緻密な世界観を堪能できる
2004/05/15 22:10
2人中、2人の方がこのレビューが役に立ったと投票しています。
投稿者:オオトリさま - この投稿者のレビュー一覧を見る
「星界シリーズ」で人気の森岡浩之さんのメジャーデビュー作の表題作をはじめ8編の短編集。
どの作品も短いながらも緻密な設計図が準備されているような緻密な作品世界観にうならされる。
「夜明けのテロリスト」が一番印象に残った。
「メディット」という名の小型コンピューターが進化した近未来。

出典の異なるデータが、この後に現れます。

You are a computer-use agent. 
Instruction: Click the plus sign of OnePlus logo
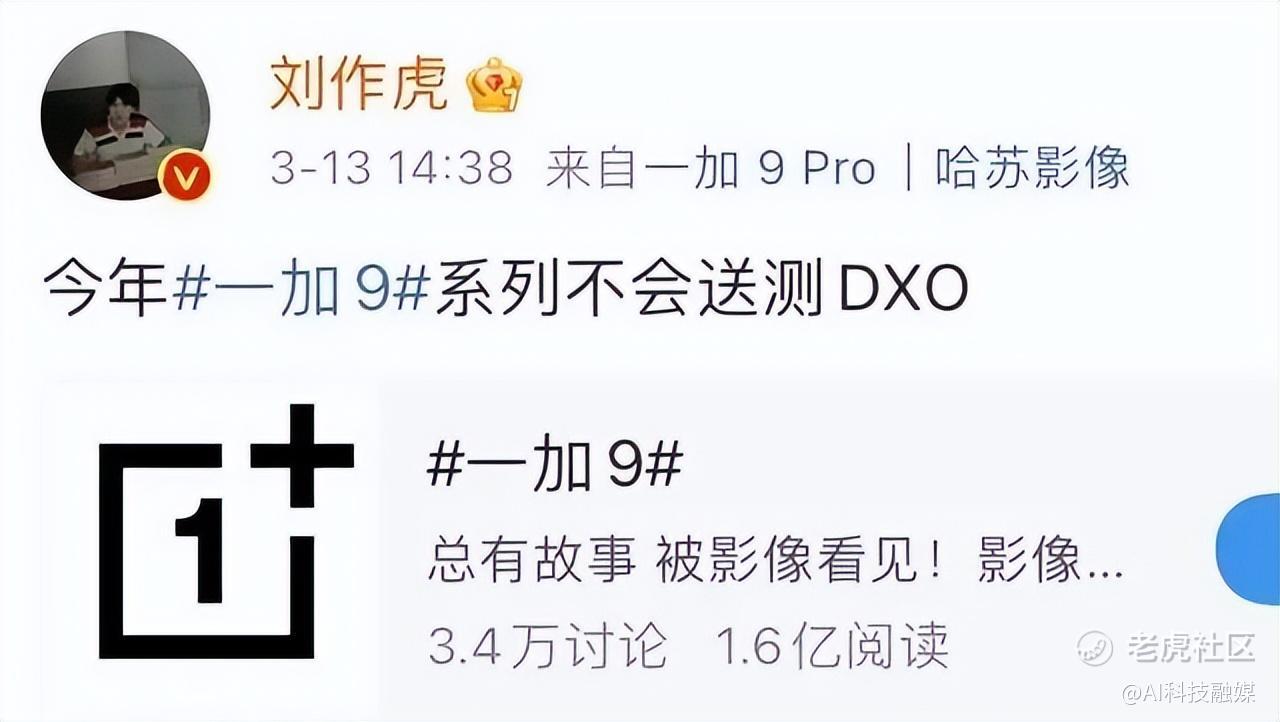coord(302,455)
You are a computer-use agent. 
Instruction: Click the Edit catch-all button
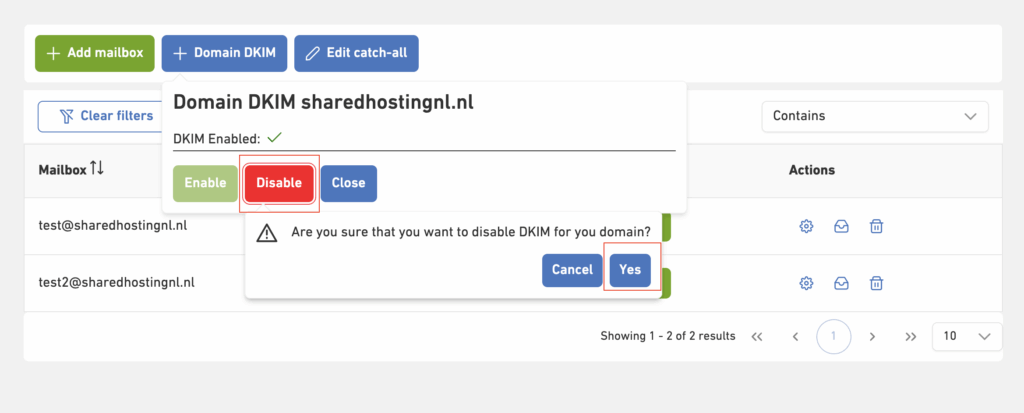[x=356, y=53]
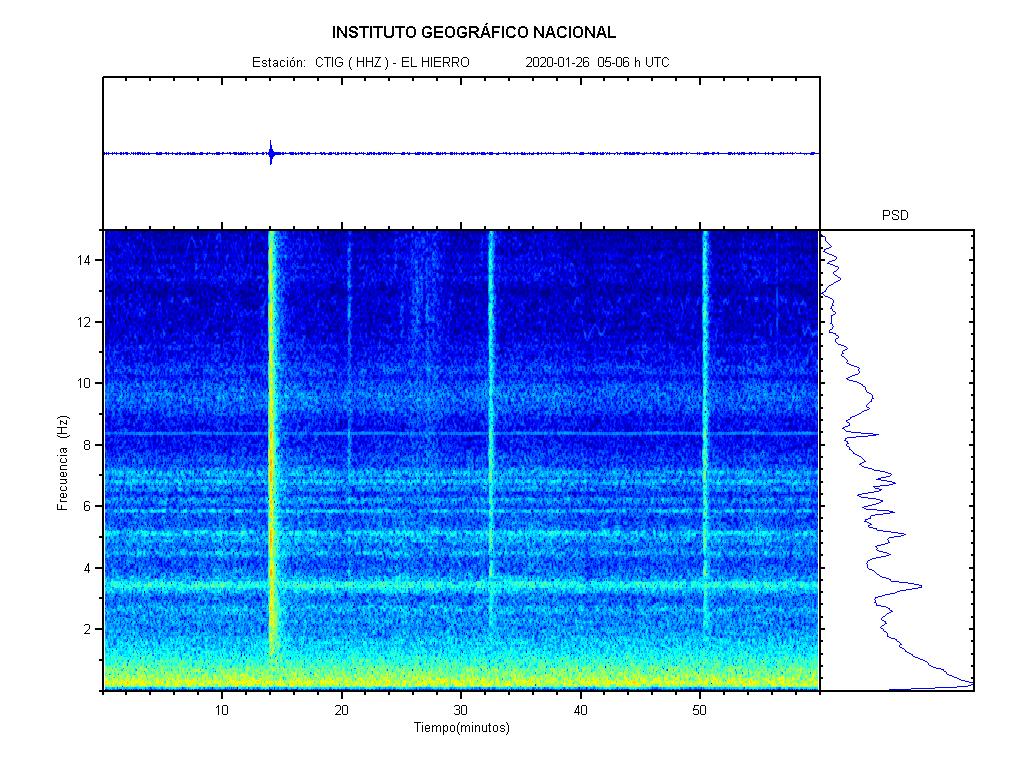Click the Tiempo(minutos) axis label

click(462, 728)
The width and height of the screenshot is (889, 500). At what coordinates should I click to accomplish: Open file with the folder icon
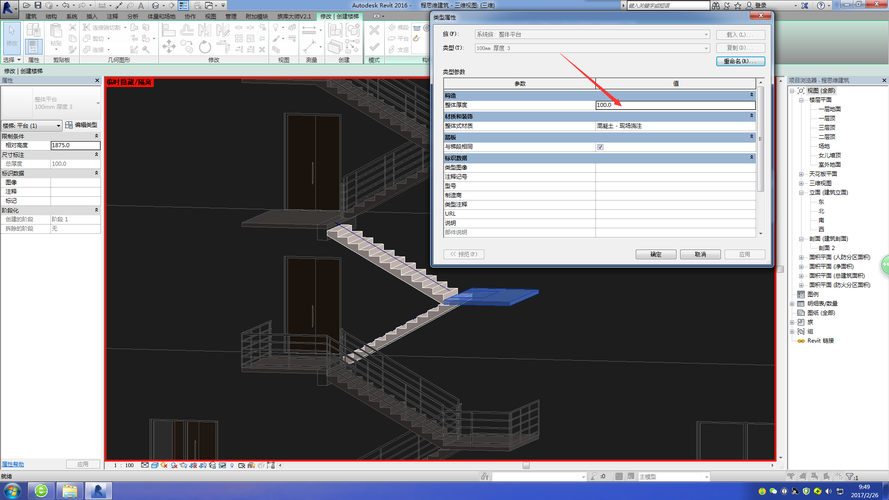[x=27, y=5]
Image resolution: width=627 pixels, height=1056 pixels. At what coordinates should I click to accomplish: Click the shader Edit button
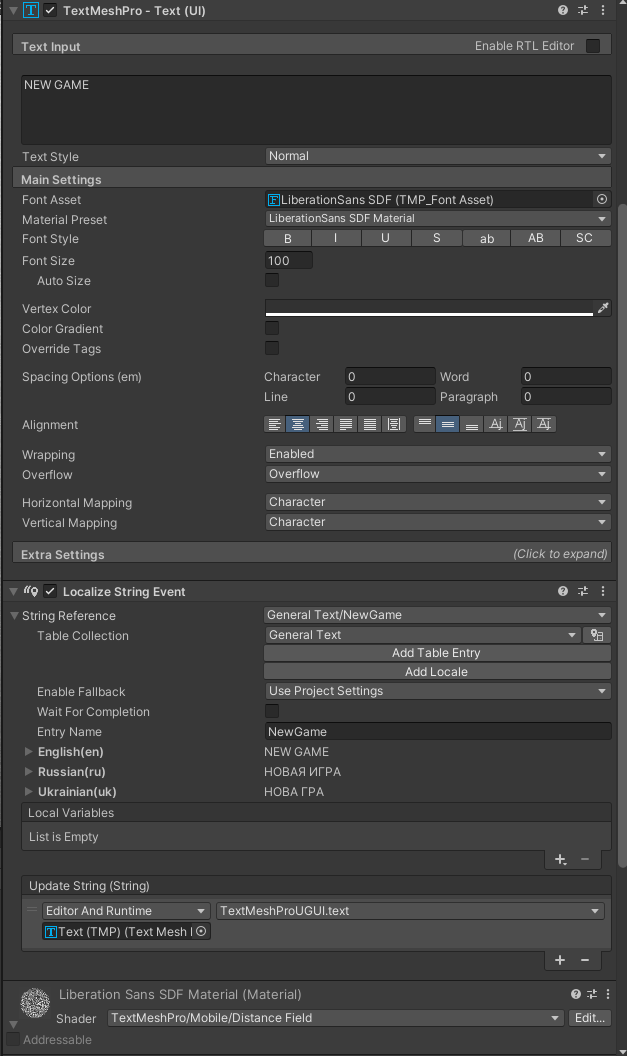[589, 1018]
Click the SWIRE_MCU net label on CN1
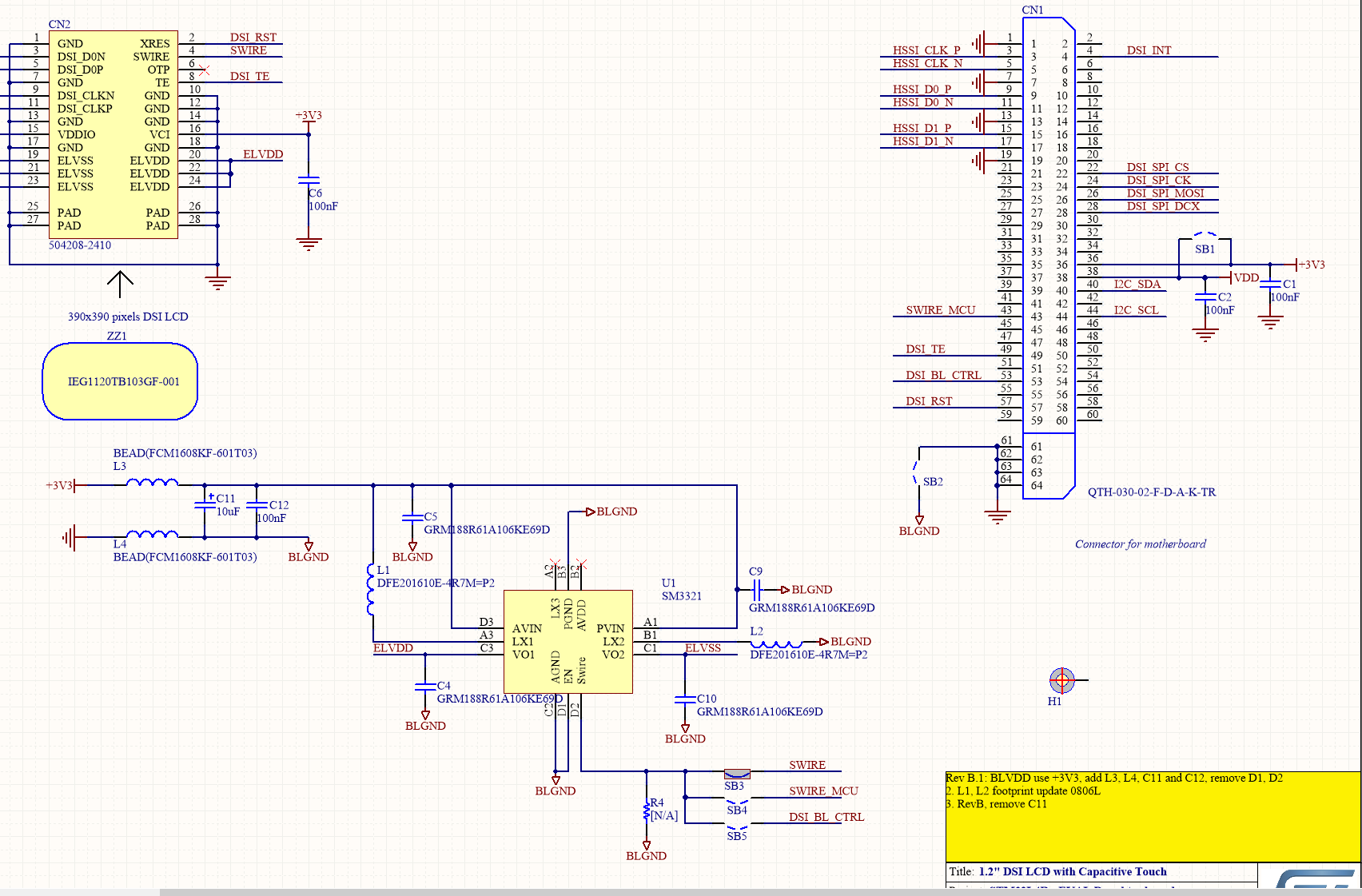 tap(940, 310)
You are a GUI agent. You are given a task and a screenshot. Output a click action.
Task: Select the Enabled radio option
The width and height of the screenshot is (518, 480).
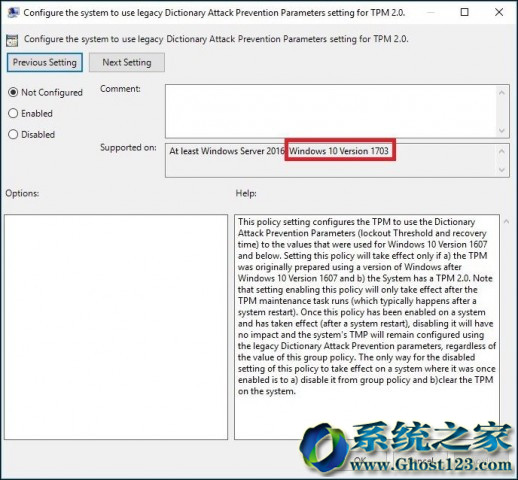tap(13, 113)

かつては人間だけのものとされた知性・創造力の必要な仕事もメディットがこなすようになる。
ごく一部のエリートと、肉体労働やセールスのような人間相手の仕事だけが人間の仕事となっている。
作品が発表された1998年には、まだSFの感があったが今読んでみるとほんの少し未来の話に感じられる。
携帯型のメディットをウエストポーチに入れ、メディットと脳をコードで直結させている「背負い族」は、携帯にすべての情報を入れて片時も携帯を離さない現代の若者を連想させるし、自分で考えているのかメディットに命令されているのかわからなくなってしまう悩みなど、明日の日本の姿のような気がする。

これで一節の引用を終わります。